WHAT TO DO
Extract each of the lines below that contains the word "logo", treating uppercase and lowercase letters as distinct.

PROVIDED RECORDS
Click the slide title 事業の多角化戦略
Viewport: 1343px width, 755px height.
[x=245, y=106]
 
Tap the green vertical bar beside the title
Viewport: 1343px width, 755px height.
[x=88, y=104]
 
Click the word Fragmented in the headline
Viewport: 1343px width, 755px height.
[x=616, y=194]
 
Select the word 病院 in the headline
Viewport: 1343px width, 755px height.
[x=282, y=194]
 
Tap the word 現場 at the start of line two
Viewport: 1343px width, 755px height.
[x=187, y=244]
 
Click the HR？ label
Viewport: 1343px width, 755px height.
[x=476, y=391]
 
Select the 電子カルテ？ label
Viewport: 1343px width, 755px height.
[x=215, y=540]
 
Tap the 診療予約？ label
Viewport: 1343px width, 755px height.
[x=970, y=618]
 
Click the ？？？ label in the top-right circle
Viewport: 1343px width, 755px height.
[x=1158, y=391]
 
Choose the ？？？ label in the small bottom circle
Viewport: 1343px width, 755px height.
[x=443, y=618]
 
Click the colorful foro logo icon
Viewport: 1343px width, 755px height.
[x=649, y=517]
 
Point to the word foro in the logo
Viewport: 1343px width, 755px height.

CORRECT OUTPUT
Click the colorful foro logo icon
Point to the word foro in the logo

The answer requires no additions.